● Activity
Where the line containing "You are a computer-use agent. Screen" appears in the entries below, start there and print only that line and every line after it, exactly, through the end, excluding pictures.

Items listed in a dataset
▼▼▼
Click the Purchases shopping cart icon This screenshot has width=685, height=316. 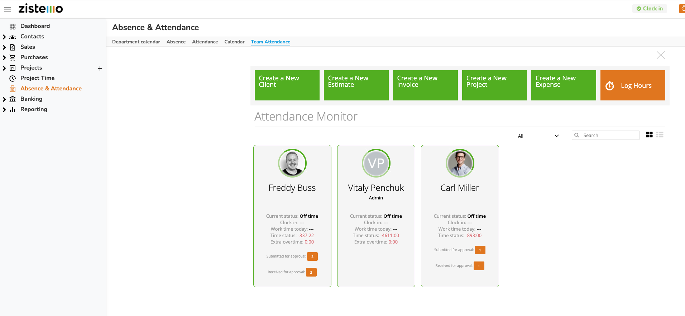[x=13, y=57]
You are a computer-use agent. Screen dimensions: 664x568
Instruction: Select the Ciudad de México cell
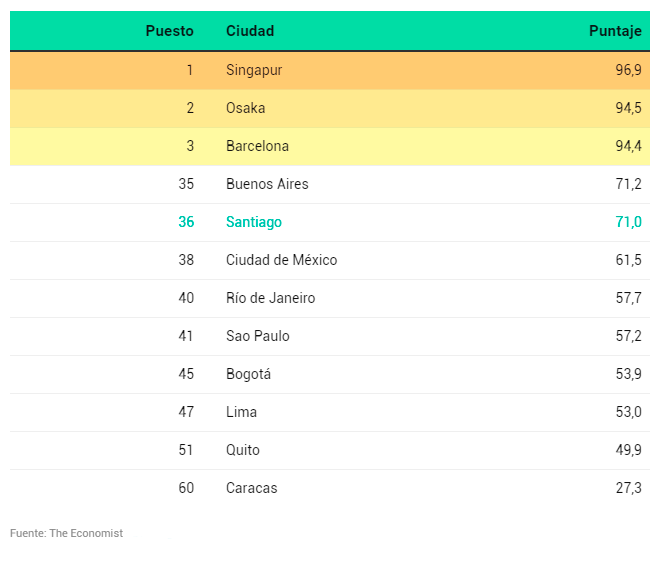(281, 260)
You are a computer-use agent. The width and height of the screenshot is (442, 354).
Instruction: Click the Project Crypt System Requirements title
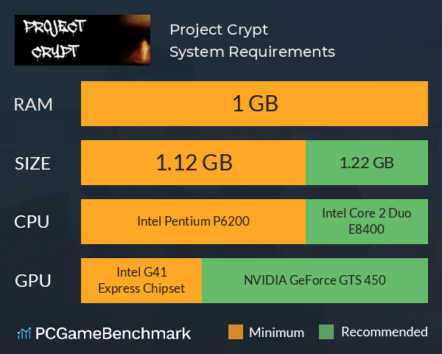coord(252,41)
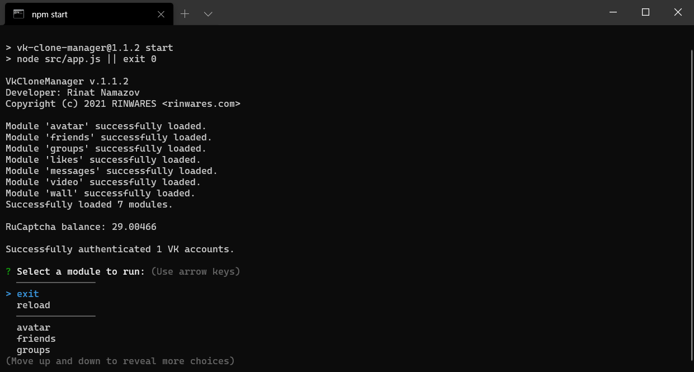694x372 pixels.
Task: Click the 'Move up and down' hint line
Action: pos(120,361)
▲▲▲
● Expected answer
You are a computer-use agent. Screen dimensions: 664x568
Instruction: Select the Ciudad de México cell
(281, 260)
You are a computer-use agent. The width and height of the screenshot is (442, 354).
Instruction: Click the Project Crypt System Requirements title
coord(252,41)
694x372 pixels.
Task: Click the 'Move up and down' hint line
Action: pos(120,361)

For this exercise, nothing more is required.